With a busy work schedule and hot summer weather creating time to exercise proved to be more difficult than I had anticipated. My original four-month training plan turned into scattered runs with the odd gym routine thrown in. Which then evolved into an intensive six-week running plan that became one long run every Saturday for six weeks (each week increasing my distance by 2km). Nonetheless, although I did not train as hard as I had wanted nor did I stick to much of a plan, I felt ready. Instead of focusing on my failure of not adhering to my schedule I focused instead on my achievement of taking each day as it came and created new ways to reach the same end goal. Whether or not my training went as I had intended I got there.

The run was nothing short of extraordinary. Everything from the venue to the entertainment, the free swag to the many high fives and hugs given throughout the race. Every part, no matter how small it may have seemed, was integral to this incredible experience.

The run started with alternating heats of runners, each group getting a chance to explode off the line as smoke cannons went off and while people cheered over the upbeat music playing in the background. The run took place along Vancouver’s famous seawall which proved to be more spectacular than anything I could have ever imagined. The way the pink sky transformed to a vibrant shade of blue seemed like a work of art. The quite city streets electrified with excitement and overflowed with inspiration. Faces were filled with determination while bodies glowed with achievement. We were doing it.

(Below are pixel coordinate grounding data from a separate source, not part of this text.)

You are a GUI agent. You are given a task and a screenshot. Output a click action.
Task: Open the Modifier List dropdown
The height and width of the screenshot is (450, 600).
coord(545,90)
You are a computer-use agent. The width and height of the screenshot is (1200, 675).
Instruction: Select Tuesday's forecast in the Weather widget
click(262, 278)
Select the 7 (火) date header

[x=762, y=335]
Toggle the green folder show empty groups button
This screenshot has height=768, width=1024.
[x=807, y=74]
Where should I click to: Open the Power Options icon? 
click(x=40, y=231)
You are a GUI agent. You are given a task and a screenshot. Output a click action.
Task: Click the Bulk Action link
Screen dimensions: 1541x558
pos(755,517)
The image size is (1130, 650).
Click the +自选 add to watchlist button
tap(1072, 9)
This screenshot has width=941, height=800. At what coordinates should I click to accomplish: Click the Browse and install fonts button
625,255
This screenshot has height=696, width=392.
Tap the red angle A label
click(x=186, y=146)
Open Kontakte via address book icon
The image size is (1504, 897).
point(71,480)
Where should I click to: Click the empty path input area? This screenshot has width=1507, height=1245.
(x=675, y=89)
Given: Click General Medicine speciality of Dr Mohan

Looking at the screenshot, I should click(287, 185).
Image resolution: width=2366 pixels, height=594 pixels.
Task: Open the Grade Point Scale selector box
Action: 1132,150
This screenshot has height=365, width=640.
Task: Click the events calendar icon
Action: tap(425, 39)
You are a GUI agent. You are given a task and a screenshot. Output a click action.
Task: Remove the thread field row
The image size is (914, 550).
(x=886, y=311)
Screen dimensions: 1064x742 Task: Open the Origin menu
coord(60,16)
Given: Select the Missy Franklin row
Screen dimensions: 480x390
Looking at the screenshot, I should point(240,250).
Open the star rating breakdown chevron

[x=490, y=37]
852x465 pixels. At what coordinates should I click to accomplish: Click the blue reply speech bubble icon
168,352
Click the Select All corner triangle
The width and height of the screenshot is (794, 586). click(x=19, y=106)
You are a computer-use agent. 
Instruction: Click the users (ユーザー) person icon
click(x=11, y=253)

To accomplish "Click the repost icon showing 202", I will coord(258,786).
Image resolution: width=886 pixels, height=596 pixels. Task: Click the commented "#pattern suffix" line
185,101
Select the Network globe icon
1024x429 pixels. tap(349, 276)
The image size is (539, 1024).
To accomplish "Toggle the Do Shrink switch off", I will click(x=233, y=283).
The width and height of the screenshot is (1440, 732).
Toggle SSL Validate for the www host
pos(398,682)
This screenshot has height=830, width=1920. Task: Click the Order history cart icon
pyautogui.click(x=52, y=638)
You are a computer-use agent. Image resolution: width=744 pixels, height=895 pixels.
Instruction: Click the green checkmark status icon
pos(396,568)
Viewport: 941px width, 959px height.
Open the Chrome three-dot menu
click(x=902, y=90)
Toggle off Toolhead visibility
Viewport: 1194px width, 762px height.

We were doing what some people only ever dream of doing, pushing our bodies to their limits and in return watching them surpass any expectation.

The first few kilometres were a breeze, they seemed to fly by as I was encapsulated by the incredible scenery and atmosphere. But as the mileage increase so did the difficulty. I had two options: take a short break and walk (something I am not against but before the race told myself I would not do) or push through. I chose the latter. Each stride came as a new challenge but each distant cheer encouraged my body to keep going. Only 4.5km left. As I kept pushing myself each kilometre began to feel shorter than the previous, I slowly gained back some speed and fell back into a groove. 21 km, I could see the end. I gave one last push, used any once of energy I happened to have left. Sooner than I could even think I had made it. 21 and a half km. I did it. I looked around me, taking in this magical experience, memorizing every little detail so I could play it again later. As I did this the biggest smile crept across my face, as if my brain and body had just realized what they had done. I don’t think I stopped smiling that day, or even the next, flash-forward a month later and the thought still brings me so much joy.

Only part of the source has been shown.